CDK Global, a leading Software-as-a-Service (SaaS) platform for car dealerships, has been hit by two consecutive cyberattacks, causing widespread disruption across the automotive industry. The company, which provides essential software for dealership operations, including sales, inventory management, and customer service, is now facing a significant crisis.
Timeline of the Attacks
The first breach occurred on Tuesday night, June 18, 2024, forcing CDK Global to shut down its data centers, IT systems, and login services. As the company was in the process of restoring its services, a second attack struck late Wednesday evening, June 19, compelling CDK to once again take down most of its systems.
Impact on Car Dealerships
The cyberattacks have led to massive outages, affecting thousands of car dealerships across the United States. Dealerships are unable to conduct normal operations, including:
- Servicing vehicles
- Selling new cars
- Accessing inventory systems
- Processing financing applications
- Performing back-office functions
Brad Holton of Proton Dealership IT, owned by CDK competitor Reynolds and Reynolds, reported that all of his customers remain affected, with limited information being shared by CDK about the incident.
Major Automotive Groups Affected
The outages are impacting some of the largest automotive dealers in the world. Penske Automotive Group confirmed that its commercial truck dealership, Premier Truck Group, has been affected. The company stated:
Our Premier Truck Group business utilizes CDK, and its systems are disrupted. The commercial truck dealership business has lower volumes than the automotive business and principally serves business customers. Premier Truck Group has implemented its business continuity response plans and continues to operate through manual processes developed to respond to such incidents.
Restoration Efforts and Concerns
CDK Global initially aimed to bring systems back online by Friday, June 21. However, a more recent update indicates that the company can no longer provide an estimated timeframe for resolution, and the outage is likely to continue for several more days
Cybersecurity and IT professionals in the automotive industry have expressed concerns that CDK may be moving too quickly to restore services, potentially increasing the risk to its customers. There are worries that not properly investigating the scope of the breach before bringing servers back online could lead to further cyberattacks and a greater risk of customer data theft.

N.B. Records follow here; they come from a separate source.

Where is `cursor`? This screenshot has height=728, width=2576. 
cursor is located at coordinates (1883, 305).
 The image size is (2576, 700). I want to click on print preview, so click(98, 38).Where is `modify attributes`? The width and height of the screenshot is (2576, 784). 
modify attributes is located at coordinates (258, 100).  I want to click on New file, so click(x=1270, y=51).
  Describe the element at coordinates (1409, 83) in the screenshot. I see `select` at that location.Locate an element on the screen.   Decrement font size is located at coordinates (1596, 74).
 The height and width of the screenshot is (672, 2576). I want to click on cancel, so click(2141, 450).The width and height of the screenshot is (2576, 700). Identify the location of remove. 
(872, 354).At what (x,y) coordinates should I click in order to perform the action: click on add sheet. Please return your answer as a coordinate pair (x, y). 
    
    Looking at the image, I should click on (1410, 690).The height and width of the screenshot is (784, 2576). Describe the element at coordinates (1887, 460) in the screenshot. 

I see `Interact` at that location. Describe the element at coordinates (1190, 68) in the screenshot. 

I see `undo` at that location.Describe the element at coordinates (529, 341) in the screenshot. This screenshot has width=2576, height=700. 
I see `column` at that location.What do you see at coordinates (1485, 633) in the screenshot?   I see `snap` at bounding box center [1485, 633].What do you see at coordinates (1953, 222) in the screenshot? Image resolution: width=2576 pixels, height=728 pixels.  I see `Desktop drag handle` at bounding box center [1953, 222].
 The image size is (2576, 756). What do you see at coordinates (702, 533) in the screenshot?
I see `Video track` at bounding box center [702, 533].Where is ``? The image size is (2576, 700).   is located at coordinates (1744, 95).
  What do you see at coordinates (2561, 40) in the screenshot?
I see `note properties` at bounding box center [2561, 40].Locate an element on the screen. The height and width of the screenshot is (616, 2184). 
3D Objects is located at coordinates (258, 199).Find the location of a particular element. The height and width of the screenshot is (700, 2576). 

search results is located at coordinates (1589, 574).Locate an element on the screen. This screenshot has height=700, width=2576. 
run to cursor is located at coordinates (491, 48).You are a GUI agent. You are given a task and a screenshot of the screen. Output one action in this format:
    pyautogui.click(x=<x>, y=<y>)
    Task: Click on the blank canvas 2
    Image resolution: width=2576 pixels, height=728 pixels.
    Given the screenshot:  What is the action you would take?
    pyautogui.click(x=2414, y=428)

Impact on Car Buyers and Owners
The cyberattacks are not only affecting dealerships but also impacting customers who want to purchase new cars or service existing ones. Many potential buyers have reported being turned away from dealerships due to system outages. Car owners seeking service may face delays in receiving parts due to inventory system failures.
CDK Global’s Response
CDK Global spokesperson Lisa Finney stated:
Late in the evening of June 19, we experienced an additional cyber incident and proactively shut down most of our systems. In partnership with third-party experts, we are assessing the impact and providing regular updates to our customers. We remain vigilant in our efforts to reinstate our services and get our dealers back to business as usual as quickly as possible.
The company is working with external cybersecurity experts to investigate the incidents and restore services. However, as of now, most of CDK’s systems remain offline, and dealers are advised not to attempt accessing the Dealer Management System (DMS) until it is confirmed secure.
Ongoing Concerns and Future Implications
This double cyberattack on CDK Global highlights the vulnerability of SaaS platforms in the automotive industry. As dealerships increasingly rely on digital systems for their operations, the potential impact of such breaches becomes more severe. The incident serves as a stark reminder of the importance of robust cybersecurity measures and the need for comprehensive incident response plans in the automotive sector.